Anlass zur Entscheidung gab ein Verfahren aus Spanien. Die dortige Kriminalpolizei ermittelte wegen eines Raubes einer Brieftasche und eines Mobiltelefons und hatte beim Ermittlungsrichter den behördlichen Zugang zu einem Telekommunikationsbetreiber beantragt, um die Daten mehrerer mit dem Handy benutzter Nummern zu erhalten.
Der Ermittlungsrichter lehnte den Antrag jedoch ab, da nach spanischem Recht die Straftat nicht schwer genug sei, um den Eingriff in die Rechte des Mannes zu begründen. Denn das nationale Recht sehe vor, dass eine Rechtfertigung der Datenerhebung erst dann in Betracht komme, wenn es sich um eine schwere Straftat handele, die mit einer Freiheitsstrafe von mehr als fünf Jahren bedroht sei. Dies sei hier jedoch nicht der Fall gewesen.
Nachdem die spanische Staatsanwaltschaft gegen die Entscheidung Rechtsmittel eingelegt hatte, rief das Berufungsgericht den EuGH an. Der Gerichtshof sollte klären, wie die Schwelle der Schwere der Straftat bestimmt werden muss, ab der ein Grundrechtseingriff durch Erhebung von Telekommunikationsdaten gerechtfertigt ist. Der spanische Gesetzgeber hatte zur Konkretisierung der europäischen Datenschutzrichtlinie für elektronische Kommunikation kurz geregelt, dass eine dreijährige Strafandrohung für eine schwere Straftat genüge. Von diesem Strafrahmen wäre aber beinahe jedes spanische Verbrechen erfasst.

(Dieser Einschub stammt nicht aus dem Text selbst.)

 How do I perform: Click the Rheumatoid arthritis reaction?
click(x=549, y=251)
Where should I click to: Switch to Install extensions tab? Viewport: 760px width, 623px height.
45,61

EuGH: Einblicke in die Privatsphäre nur bei schwerer Straftat
Die Richter in Luxemburg führten aus, dass der Wortlaut der Richtlinie die persönliche Datenerhebung zum Zwecke der Straftatenaufklärung "allgemein" für zulässig erklärt. Die Richtlinie sei daher nicht auf die Bekämpfung schwerer Kriminalität beschränkt und lasse auch eine Rechtfertigung der Datenerhebung bei vergleichsweise weniger schweren Straftaten zu. Voraussetzung sei dann aber, dass auch der damit verbundene Eingriff nicht allzu schwer wiege. Dies sei insbesondere dann der Fall, wenn die erhobenen Daten kein umfassendes Bild der Privatsphäre des Betroffenen zeichen würden.
Im vorliegenden Fall sei dies jedoch auch nicht möglich gewesen. Aus den angeforderten Telefondaten hätten sich keine eindeutigen Schlüsse auf das Privatleben ziehen lassen, resümierte der EuGH. In solchen Fällen sei es daher zulässig, auch dann persönliche Daten zu erheben, wenn die angelastete Straftat weniger schwer wiege. Geben die angeforderten Daten aber tiefe Einblicke in das Privatleben, so dürfen sie den Behörden laut EuGH nur zugänglich gemacht werden, wenn sie der Aufdeckung schwerer Kriminalität dienen.
In Deutschland regelt § 100a Strafprozessordnung den Zugriff auf Telekommunikationsdaten durch die Ermittler. Voraussetzung ist auch hier eine "schwere Straftat" und dass "die Erforschung des Sachverhalts oder die Ermittlung des Aufenthaltsortes des Beschuldigten auf andere Weise wesentlich erschwert oder aussichtslos wäre". Was eine schwere Straftat ist, regelt ein Katalog in Abs. 2 der Vorschrift.